(Beginning of Task input)

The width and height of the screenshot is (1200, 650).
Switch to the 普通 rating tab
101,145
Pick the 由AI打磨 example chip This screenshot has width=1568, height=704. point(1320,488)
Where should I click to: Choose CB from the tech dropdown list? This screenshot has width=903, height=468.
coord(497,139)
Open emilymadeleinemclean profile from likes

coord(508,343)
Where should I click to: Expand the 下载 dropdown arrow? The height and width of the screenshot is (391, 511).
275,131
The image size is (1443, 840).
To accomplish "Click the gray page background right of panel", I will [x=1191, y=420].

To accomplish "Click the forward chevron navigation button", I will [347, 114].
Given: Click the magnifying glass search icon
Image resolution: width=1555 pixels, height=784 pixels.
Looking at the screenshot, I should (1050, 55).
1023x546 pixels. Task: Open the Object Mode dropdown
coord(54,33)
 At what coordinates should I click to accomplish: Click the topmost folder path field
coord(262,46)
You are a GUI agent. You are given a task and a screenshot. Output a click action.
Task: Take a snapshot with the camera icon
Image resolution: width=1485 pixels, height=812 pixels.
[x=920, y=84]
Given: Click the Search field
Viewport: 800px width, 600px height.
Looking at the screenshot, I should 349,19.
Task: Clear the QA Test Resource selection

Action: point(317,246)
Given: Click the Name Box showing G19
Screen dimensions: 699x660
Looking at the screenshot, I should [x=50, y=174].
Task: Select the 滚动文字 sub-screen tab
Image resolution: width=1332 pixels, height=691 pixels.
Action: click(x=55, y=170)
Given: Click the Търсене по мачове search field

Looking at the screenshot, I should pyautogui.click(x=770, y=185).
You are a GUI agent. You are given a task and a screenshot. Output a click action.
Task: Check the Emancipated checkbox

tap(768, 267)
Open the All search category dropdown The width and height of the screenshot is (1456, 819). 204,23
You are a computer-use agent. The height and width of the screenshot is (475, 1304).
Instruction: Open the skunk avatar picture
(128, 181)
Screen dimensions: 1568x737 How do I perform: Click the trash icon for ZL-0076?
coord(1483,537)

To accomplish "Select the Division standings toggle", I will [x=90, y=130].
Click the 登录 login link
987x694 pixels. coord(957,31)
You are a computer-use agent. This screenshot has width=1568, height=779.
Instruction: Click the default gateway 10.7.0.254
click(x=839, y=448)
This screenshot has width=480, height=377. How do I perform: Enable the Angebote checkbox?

(End of Task input)

_Work request_
The answer must restate each entry word for word.

_Exercise response_
The width and height of the screenshot is (1200, 650).
Switch to the 普通 rating tab
101,145
Pick the 由AI打磨 example chip This screenshot has width=1568, height=704. point(1320,488)
Where should I click to: Choose CB from the tech dropdown list? This screenshot has width=903, height=468.
coord(497,139)
Open emilymadeleinemclean profile from likes

coord(508,343)
Where should I click to: Expand the 下载 dropdown arrow? The height and width of the screenshot is (391, 511).
275,131
The image size is (1443, 840).
To accomplish "Click the gray page background right of panel", I will [x=1191, y=420].

To accomplish "Click the forward chevron navigation button", I will [347, 114].
Given: Click the magnifying glass search icon
Image resolution: width=1555 pixels, height=784 pixels.
Looking at the screenshot, I should (1050, 55).
1023x546 pixels. Task: Open the Object Mode dropdown
coord(54,33)
 At what coordinates should I click to accomplish: Click the topmost folder path field
coord(262,46)
You are a GUI agent. You are given a task and a screenshot. Output a click action.
Task: Take a snapshot with the camera icon
Image resolution: width=1485 pixels, height=812 pixels.
[x=920, y=84]
Given: Click the Search field
Viewport: 800px width, 600px height.
Looking at the screenshot, I should 349,19.
Task: Clear the QA Test Resource selection

Action: point(317,246)
Given: Click the Name Box showing G19
Screen dimensions: 699x660
Looking at the screenshot, I should [x=50, y=174].
Task: Select the 滚动文字 sub-screen tab
Image resolution: width=1332 pixels, height=691 pixels.
Action: click(x=55, y=170)
Given: Click the Търсене по мачове search field

Looking at the screenshot, I should pyautogui.click(x=770, y=185).
You are a GUI agent. You are given a task and a screenshot. Output a click action.
Task: Check the Emancipated checkbox

tap(768, 267)
Open the All search category dropdown The width and height of the screenshot is (1456, 819). 204,23
You are a computer-use agent. The height and width of the screenshot is (475, 1304).
Instruction: Open the skunk avatar picture
(128, 181)
Screen dimensions: 1568x737 How do I perform: Click the trash icon for ZL-0076?
coord(1483,537)

To accomplish "Select the Division standings toggle", I will [x=90, y=130].
Click the 登录 login link
987x694 pixels. coord(957,31)
You are a computer-use agent. This screenshot has width=1568, height=779.
Instruction: Click the default gateway 10.7.0.254
click(x=839, y=448)
This screenshot has width=480, height=377. How do I perform: Enable the Angebote checkbox?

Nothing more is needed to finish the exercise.